There are at least two shocking aspects to the story as described in the documents.

The first is that Curnell was arrested as a direct result of checking into a hospital emergency room. According to Curnell family lawyers, Curnell had been complaining of nausea and vomiting when she was taken to an ER in an ambulance and diagnosed with gastroenteritis. It was during her two-hour stay at Roper St. Francis Hospital that, as the Post and Courier puts it, “it was discovered” that there was a bench warrant for her arrest stemming from a little more than $1,000 in unpaid court fees. How exactly that discovery was made is unclear—do police in Charleston run people’s names for outstanding warrants when they check into hospitals?—but it resulted in the arrival of deputies from the sheriff’s office who took Curnell directly to jail after she was discharged by doctors.

The second shocking aspect of Curnell’s story is that, according to Wednesday’s court filings, she spent her night in jail vomiting continuously but was not given proper medical attention. Instead, the documents allege, jail staff provided her with a trash bag because she could not make it to the bathroom.

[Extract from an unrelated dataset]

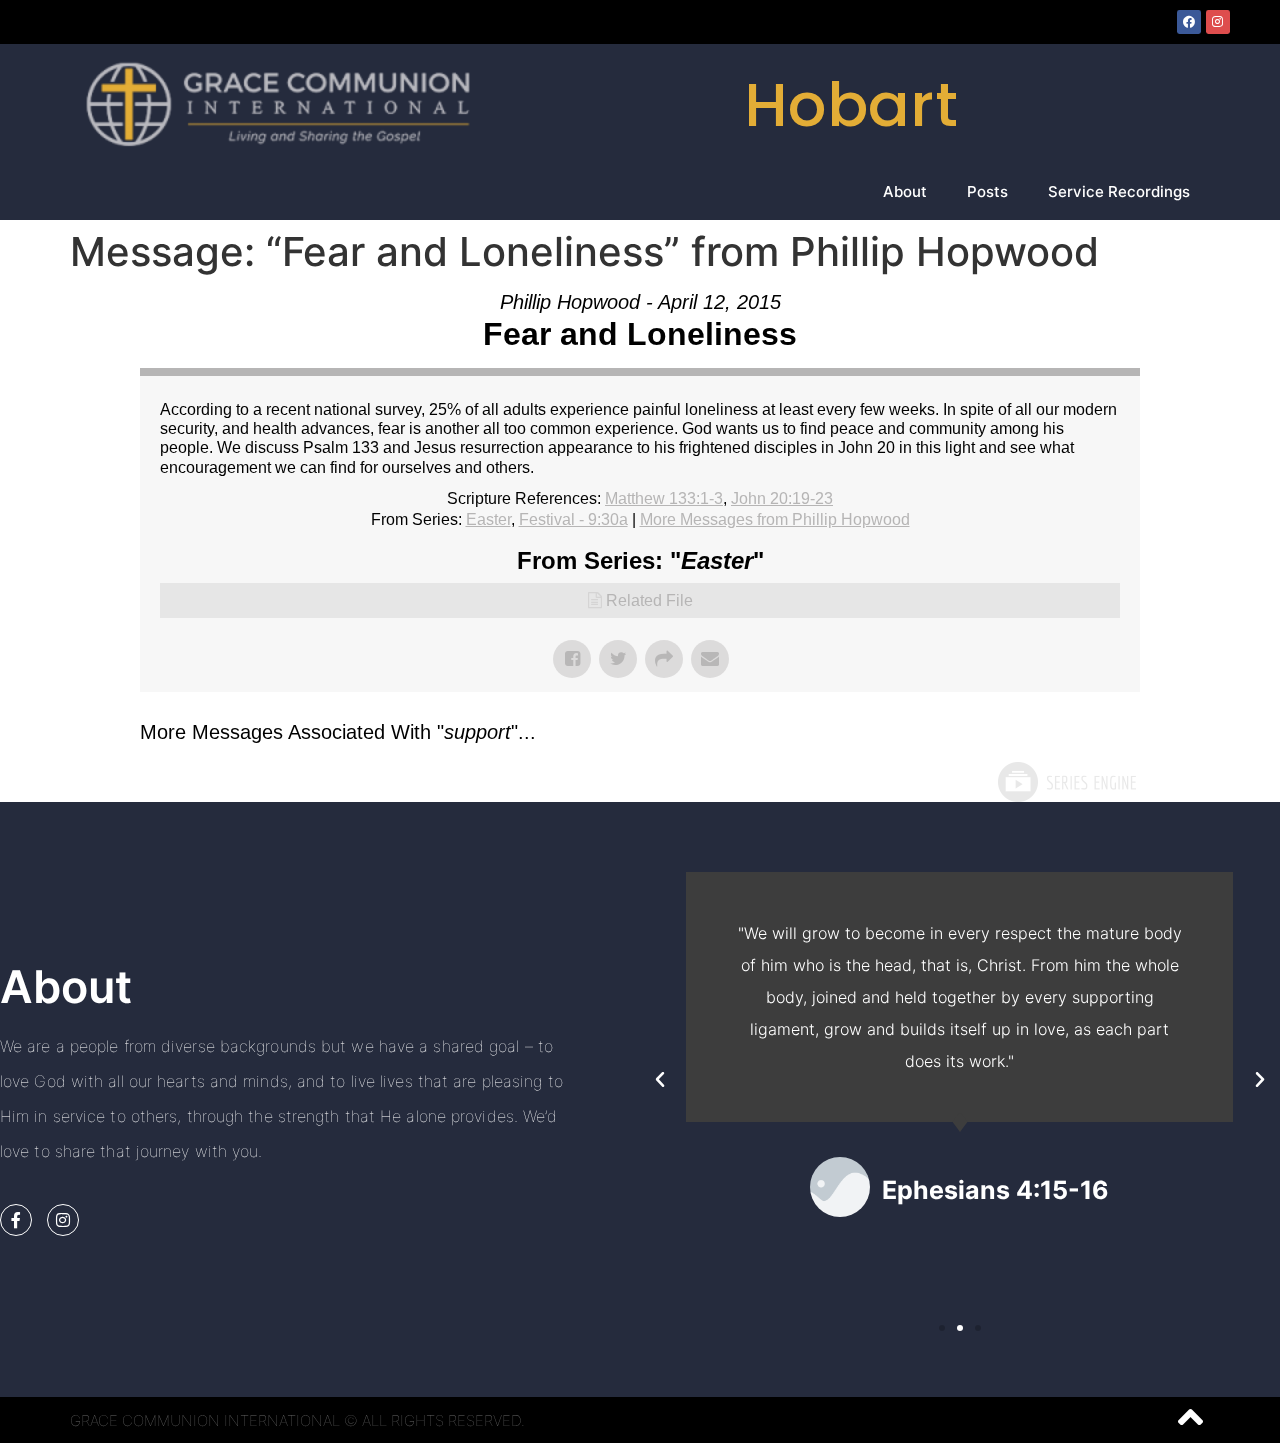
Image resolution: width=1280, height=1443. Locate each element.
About (905, 191)
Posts (987, 191)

She was found dead the next day.  

The case will likely turn on what the family can prove about the exact cause of Curnell’s death, and what the nurses at the Charleston County Detention Center did and did not do during the 27 hours that Curnell was in custody. The basic allegation, as stated in Wednesday’s court filing, is that Curnell died “because she was deprived of water” and denied the medication that had been prescribed to her during her hospital stay.

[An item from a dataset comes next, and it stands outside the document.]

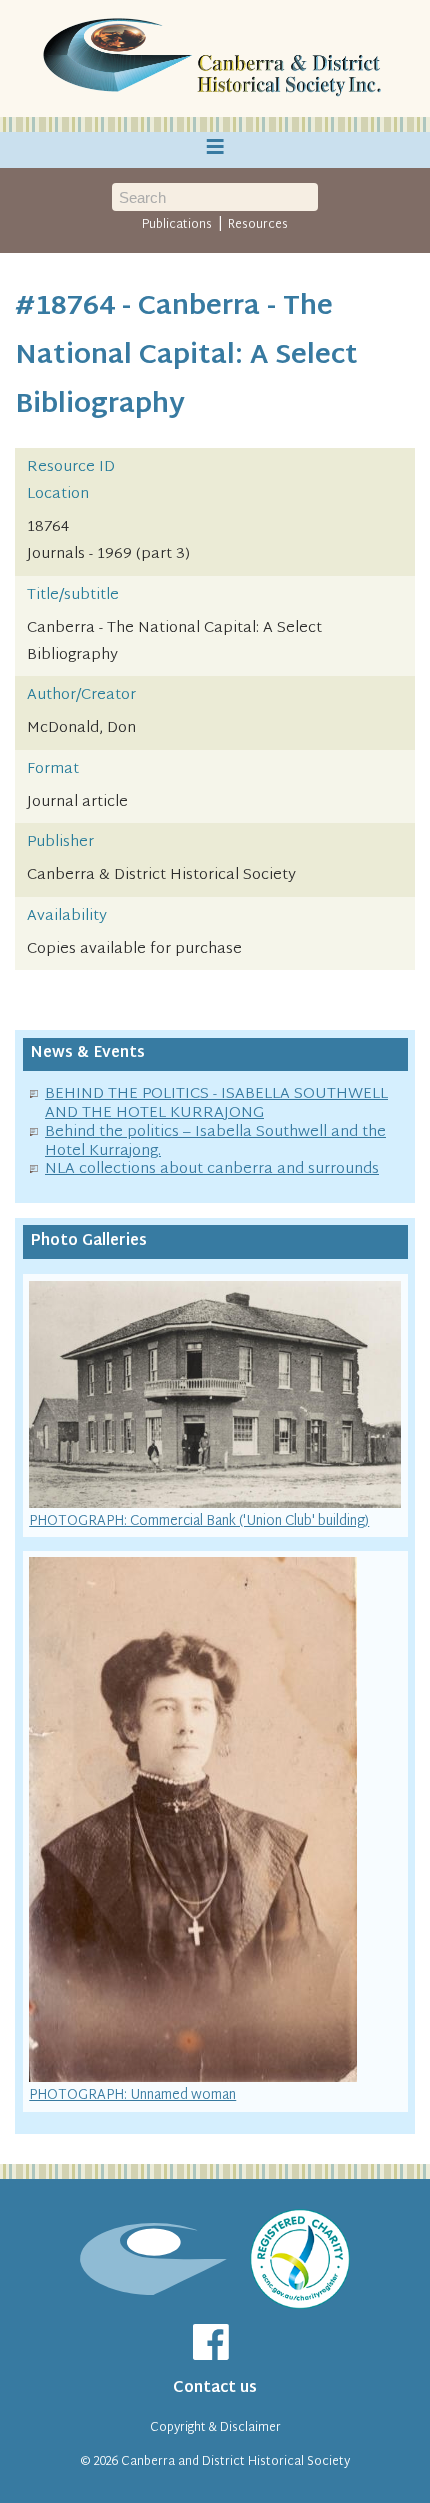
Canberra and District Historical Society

One key thing to note is that the target of the legal action here is not the Charleston County Sheriff’s Office, but the private medical company that is contracted to provide medical care to all Charleston County detainees. That company, the Carolina Center for Occupational Health, stands accused of ignoring jailhouse staff when they asked for Curnell to be examined.  

The Post and Courier reported that three telephone calls and an email to the contractor went unreturned Wednesday. A representative of the Charleston County Sheriff’s Office, which runs the jail where Curnell died, told the paper he had just learned of the court filings and declined to comment.